YOUR GOAL –
State how many lines of the records below contain the string "should". Give only the number.

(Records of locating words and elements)

___

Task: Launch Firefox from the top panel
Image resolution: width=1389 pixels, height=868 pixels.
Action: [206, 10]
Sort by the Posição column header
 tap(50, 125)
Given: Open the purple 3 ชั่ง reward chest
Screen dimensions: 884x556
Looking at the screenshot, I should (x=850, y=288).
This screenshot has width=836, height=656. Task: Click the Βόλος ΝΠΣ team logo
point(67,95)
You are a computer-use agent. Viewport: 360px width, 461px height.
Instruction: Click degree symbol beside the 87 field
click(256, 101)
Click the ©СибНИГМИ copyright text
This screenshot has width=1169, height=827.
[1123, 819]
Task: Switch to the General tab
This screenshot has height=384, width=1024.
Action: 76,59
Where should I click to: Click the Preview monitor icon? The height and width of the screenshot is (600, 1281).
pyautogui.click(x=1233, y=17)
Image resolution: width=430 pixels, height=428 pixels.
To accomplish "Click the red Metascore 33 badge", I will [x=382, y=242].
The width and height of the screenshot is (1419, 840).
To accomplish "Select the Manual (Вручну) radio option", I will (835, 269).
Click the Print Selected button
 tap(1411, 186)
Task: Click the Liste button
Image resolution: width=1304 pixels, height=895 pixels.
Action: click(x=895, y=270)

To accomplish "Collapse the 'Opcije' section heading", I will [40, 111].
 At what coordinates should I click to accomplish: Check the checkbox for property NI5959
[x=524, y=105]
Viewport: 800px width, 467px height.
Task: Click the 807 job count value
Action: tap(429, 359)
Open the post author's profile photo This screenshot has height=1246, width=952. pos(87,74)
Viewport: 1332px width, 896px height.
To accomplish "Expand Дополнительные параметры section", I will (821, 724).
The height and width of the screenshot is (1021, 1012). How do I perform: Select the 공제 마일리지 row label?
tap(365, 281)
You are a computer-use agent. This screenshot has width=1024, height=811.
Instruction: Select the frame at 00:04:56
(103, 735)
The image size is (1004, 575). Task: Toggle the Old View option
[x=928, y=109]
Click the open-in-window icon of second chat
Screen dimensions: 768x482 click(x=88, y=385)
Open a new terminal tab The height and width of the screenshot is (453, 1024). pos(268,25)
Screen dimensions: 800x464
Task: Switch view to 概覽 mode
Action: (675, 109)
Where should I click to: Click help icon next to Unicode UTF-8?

___

THE REPLY –
4